Segundo os dados, 45% dos entrevistados afirmaram concordar totalmente com a medida e 14% disseram concordar em parte. Em contrapartida, 33% manifestaram discordância, sendo 22% totalmente contrários e 11% parcialmente contrários. Outros 7% não souberam responder e 1% declarou não concordar nem discordar.
A pesquisa também avaliou a percepção da população sobre uma eventual atuação dos Estados Unidos contra integrantes das facções em território brasileiro. Nesse cenário, 74% dos entrevistados rejeitam a possibilidade de ações sem autorização do governo brasileiro. Apenas 22% concordam com esse tipo de intervenção, enquanto 3% não souberam responder.
Os entrevistados também foram questionados sobre as intenções do governo americano ao classificar PCC e CV como organizações terroristas. Para 50%, a medida tem como objetivo ajudar a população brasileira no combate ao crime organizado. Já 46% discordam dessa avaliação, enquanto 4% não souberam opinar.
Outra pergunta abordou a tese de que os Estados Unidos estariam utilizando o combate às facções como justificativa para ampliar sua influência sobre o Brasil. Nesse caso, 74% discordaram da afirmação, enquanto 23% concordaram. Outros 3% não responderam.
Influência de Flávio Bolsonaro
O levantamento também investigou a percepção dos brasileiros sobre a atuação do senador Flávio Bolsonaro no processo que levou os Estados Unidos a classificarem as facções como terroristas.
De acordo com a pesquisa, 54% acreditam que o parlamentar teve influência na decisão do governo americano. Outros 30% consideram que ele não exerceu influência, enquanto 16% não souberam responder.

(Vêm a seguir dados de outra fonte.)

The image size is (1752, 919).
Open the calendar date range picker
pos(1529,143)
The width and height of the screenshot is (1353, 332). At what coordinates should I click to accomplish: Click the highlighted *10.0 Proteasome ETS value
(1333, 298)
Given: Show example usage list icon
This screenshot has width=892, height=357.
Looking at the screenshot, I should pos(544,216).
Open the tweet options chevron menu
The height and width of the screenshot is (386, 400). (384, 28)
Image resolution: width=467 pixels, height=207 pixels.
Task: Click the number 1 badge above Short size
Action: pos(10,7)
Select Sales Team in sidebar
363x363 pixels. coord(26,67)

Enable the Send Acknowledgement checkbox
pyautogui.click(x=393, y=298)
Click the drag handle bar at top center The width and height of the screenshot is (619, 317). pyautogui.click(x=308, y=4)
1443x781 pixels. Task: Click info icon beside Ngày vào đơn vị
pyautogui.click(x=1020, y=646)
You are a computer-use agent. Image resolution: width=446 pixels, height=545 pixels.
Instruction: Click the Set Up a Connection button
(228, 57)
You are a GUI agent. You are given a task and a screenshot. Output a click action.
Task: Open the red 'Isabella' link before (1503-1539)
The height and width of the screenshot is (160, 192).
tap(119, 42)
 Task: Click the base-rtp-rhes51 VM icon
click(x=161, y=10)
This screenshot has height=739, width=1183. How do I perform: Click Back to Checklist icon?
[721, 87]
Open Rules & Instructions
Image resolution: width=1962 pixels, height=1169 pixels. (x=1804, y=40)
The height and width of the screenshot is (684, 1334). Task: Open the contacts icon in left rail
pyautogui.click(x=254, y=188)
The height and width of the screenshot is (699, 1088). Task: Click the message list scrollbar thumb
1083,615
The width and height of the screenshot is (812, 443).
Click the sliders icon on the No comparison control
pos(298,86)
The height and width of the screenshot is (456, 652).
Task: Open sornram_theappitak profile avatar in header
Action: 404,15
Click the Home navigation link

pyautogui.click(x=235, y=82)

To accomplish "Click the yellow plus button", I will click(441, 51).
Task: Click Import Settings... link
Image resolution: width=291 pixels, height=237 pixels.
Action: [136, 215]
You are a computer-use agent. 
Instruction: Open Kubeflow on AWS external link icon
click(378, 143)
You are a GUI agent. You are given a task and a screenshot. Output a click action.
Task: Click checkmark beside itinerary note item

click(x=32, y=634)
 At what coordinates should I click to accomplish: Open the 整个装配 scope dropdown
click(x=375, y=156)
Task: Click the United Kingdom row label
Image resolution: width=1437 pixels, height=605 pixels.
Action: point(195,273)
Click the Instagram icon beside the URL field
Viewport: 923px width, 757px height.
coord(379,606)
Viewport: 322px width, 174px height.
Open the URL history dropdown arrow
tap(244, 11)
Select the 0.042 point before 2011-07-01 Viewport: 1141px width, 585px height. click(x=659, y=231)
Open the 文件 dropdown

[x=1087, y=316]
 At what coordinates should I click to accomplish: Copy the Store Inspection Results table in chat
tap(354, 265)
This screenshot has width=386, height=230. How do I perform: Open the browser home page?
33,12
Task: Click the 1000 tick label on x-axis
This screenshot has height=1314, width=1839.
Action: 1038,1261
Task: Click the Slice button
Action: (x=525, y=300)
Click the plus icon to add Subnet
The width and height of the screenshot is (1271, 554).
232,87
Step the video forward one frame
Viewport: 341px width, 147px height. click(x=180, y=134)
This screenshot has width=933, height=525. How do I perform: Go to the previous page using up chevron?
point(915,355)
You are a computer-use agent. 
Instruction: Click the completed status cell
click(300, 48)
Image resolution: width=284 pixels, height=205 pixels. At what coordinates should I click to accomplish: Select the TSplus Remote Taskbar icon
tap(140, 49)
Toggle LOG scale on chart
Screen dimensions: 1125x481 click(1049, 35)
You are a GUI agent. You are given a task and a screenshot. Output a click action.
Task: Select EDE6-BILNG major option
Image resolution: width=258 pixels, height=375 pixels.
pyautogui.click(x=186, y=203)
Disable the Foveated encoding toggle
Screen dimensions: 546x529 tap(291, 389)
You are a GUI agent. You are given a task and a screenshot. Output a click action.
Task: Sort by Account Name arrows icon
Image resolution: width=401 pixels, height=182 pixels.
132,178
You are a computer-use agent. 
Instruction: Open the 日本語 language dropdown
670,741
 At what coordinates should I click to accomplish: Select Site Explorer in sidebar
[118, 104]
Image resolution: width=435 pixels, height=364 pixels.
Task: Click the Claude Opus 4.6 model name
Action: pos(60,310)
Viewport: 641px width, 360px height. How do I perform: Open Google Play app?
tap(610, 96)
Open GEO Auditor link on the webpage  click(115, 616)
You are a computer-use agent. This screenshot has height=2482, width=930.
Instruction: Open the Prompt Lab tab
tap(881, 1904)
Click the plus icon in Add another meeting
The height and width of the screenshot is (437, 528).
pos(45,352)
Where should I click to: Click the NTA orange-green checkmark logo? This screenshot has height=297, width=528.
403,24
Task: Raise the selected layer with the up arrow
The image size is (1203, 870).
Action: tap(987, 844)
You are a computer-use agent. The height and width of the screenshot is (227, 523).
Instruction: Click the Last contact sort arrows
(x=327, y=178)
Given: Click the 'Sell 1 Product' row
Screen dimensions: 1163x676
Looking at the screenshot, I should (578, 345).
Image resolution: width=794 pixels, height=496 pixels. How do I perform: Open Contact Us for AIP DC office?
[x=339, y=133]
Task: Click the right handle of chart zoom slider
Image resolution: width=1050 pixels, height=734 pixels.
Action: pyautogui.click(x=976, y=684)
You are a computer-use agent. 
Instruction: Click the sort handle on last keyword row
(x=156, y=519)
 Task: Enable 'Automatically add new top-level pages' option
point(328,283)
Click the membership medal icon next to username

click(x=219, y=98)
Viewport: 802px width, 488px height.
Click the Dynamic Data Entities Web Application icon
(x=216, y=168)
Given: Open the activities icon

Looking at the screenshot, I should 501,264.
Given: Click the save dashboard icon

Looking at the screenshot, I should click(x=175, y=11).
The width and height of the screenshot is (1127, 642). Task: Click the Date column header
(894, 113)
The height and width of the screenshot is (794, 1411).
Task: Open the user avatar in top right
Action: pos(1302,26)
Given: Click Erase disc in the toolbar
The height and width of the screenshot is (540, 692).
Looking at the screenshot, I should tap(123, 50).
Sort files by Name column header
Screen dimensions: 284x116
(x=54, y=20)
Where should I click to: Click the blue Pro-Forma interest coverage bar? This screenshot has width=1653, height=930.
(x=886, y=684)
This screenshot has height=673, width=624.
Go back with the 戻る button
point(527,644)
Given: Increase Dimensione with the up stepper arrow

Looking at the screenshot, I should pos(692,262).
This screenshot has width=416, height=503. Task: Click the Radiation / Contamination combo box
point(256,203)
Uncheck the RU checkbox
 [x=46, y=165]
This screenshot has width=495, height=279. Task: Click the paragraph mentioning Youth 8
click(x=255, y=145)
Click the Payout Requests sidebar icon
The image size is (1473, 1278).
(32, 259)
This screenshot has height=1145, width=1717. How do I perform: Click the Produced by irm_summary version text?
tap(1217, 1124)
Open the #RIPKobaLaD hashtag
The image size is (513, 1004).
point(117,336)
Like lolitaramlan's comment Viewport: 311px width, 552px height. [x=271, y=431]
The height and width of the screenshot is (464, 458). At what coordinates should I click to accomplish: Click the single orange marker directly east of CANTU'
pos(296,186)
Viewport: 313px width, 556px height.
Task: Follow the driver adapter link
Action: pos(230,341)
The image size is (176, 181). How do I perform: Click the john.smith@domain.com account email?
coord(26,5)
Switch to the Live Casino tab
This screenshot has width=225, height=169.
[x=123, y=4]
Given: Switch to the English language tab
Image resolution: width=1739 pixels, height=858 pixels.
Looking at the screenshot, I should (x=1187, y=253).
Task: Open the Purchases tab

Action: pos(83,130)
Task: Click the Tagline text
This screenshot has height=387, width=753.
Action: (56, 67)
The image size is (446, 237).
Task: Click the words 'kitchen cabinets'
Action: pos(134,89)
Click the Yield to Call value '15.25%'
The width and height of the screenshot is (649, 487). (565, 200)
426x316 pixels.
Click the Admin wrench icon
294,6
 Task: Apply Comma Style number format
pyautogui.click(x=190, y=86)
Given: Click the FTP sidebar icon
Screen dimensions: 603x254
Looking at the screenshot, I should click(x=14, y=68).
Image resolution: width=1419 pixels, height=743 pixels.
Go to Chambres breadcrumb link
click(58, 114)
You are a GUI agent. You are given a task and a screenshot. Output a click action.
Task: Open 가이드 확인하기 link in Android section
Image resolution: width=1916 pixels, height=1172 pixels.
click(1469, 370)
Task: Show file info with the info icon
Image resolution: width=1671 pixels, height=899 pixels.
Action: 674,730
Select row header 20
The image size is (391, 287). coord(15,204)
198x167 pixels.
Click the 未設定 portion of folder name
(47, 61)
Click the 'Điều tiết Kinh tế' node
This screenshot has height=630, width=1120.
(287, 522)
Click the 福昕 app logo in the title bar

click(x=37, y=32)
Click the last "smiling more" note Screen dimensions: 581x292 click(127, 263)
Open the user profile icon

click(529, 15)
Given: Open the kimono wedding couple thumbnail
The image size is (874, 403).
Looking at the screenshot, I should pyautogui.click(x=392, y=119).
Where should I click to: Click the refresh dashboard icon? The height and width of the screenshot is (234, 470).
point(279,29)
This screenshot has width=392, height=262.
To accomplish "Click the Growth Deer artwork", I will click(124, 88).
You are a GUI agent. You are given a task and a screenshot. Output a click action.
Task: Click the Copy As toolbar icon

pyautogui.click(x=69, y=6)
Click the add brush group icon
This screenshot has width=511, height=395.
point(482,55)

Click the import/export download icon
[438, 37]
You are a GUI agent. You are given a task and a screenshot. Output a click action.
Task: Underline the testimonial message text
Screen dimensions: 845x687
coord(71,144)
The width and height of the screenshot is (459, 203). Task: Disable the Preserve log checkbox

A discussão ganhou destaque após a visita de Flávio Bolsonaro ao presidente dos Estados Unidos, Donald Trump, na Casa Branca. Em março, o jornal The New York Times informou que Flávio e o ex-deputado federal Eduardo Bolsonaro atuavam junto a autoridades americanas para defender a classificação das facções como organizações terroristas.
Entre os entrevistados que acreditam que Flávio Bolsonaro influenciou a decisão americana, 57% avaliam que a articulação foi negativa para o Brasil. Já 37% consideram a atuação positiva. Outros 3% classificaram o impacto como intermediário e 2% não souberam responder.
A pesquisa ouviu 2.004 pessoas com 16 anos ou mais entre os dias 17 e 18 de junho, em 139 municípios brasileiros. A margem de erro é de dois pontos percentuais para mais ou para menos. O levantamento está registrado na Justiça Eleitoral sob o número BR-09956/2026.